“All of them.” She sighed. “Except for maybe Olympics curling or something. I can get on board with a bunch of dads taking a guys’ drinking trip that also happens to end in gold medals.”
I laughed, but my mom stayed focused. “We were just talking about where Jonah and Eliza were last night.”
“Mom!”
Lola perked up. “I was right. This is way more interesting than sports.”
“We went to a vodka tasting. It was a perfectly normal night for us. We hang out all the time. This time just happened to be out of town.” And we kissed for an hour. “It’s not a big deal.”
Lola slapped her hand down on top of mine. “Eliza! So are you guys like official yet?”
“What?” I screeched. “No. Seriously, we’re friends. We’ve always been friends.”
“So you had separate bedrooms?” my mom asked.
I was officially the color of an alarm. A bright-red emergency alarm. “Excuse me, what?”
“Well, friends don’t sleep in the same bed together, obviously,” she continued like this was the most natural way to ask your daughter if she slept with a man, “so you must have had separate rooms. And woke up in separate beds.”
“I am just going to go over there and die now,” I declared. “If you’ll excuse me.”
Lola squeezed my hand harder, holding me hostage. “What your mom is trying delicately to say is, did you sleep together or not? We want the truth.”
“No! Oh my gosh, no.” They both stared at me, eyes narrowed, clearly deciding if I was a liar or not. “This has never been an issue before. Why are you suddenly all over my case, Mother?”
“You’ve never gone out of town before, Daughter. What was I supposed to think?”
“It was like a thing for reps. He was invited and asked me to join him at the last minute. End of story.”
My mom’s interested expression soured quickly. “You realize he’s going to marry someone, don’t you, Eliza? And if you’re going to keep pussyfooting around, that someone will not be you.”
If my mom used the word pussyfooting, you knew it was serious. She was like a politician with her language. Ninety percent pristine. Ten percent pussyfooting.
But this was so out of left field that my eye started twitching. “Where is this coming from?”
“I’m an old woman, Eliza.” And now she sounded like one. Tired, worn out, ancient. “I want to enjoy grandkids before you have to lock me away in a home. I don’t want grandbabies when I’m too old to get on the floor and play with them. I want grandbabies now. When I can still take them overnight and sit in the bleachers for all their activities without needing a hip replacement.
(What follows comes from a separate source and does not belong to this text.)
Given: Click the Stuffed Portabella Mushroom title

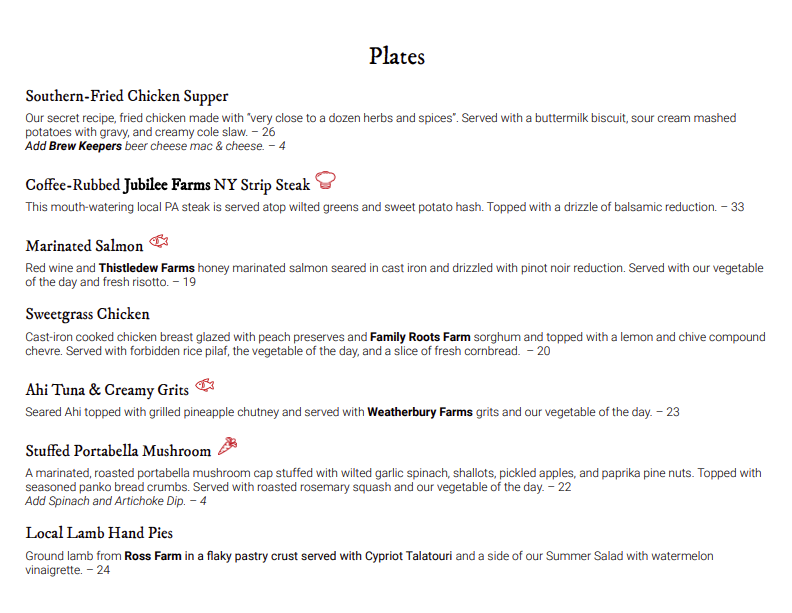Looking at the screenshot, I should 118,451.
I need you to give me grandbabies, Eliza. And that means securing yourself a good husband first.” She heaved a sigh. “I would even take you just getting knocked up by that man. I’m honestly not even asking for marriage. I want babies, Eliza. And I want them now.”
I turned to Lola before I was forced to hear my deranged mother use the word “grandbabies” again. “My mother has lost her damn mind. Charlie gives us one scare, and now suddenly, she’s trying to secure the English legacy. Are you hearing this?”
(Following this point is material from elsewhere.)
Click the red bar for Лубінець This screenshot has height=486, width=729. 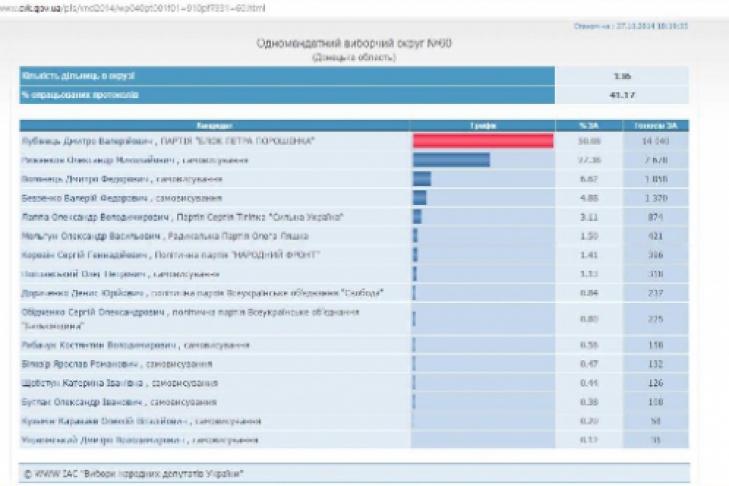point(483,141)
My mom turned to Lola. “You’re not off the hook either, missy. Get that boy to put a ring on it and start popping out babies.”
Lola looked like she’d been hit in the face with a water balloon. And I suddenly couldn’t stop laughing. The stress of Charlie’s appendicitis really made my mom lose her mind. Oh, my gosh.
“She doesn’t mean it, Lola,” I rushed to tell my brother’s very soon-to-be ex-girlfriend. “At least I don’t think she means it.”
My mom harrumphed, then turned her back on us so she could refill her coffee mug. Okay, maybe she did mean it.
I started laughing again.
“I, um, I’m not sure what to say,” Lola finally managed.
“Maybe we should leave,” I suggested. “We don’t have to put up with this, you know.”
“I’m staying here.” She pointed at the floor. “I don’t have anywhere else to go.”
“Okay, then know this is from the bottom of my heart, but I have to leave you behind. I’m sorry. You’re on your own.”
“You can’t leave,” she pleaded. “I-I-I think food is coming.”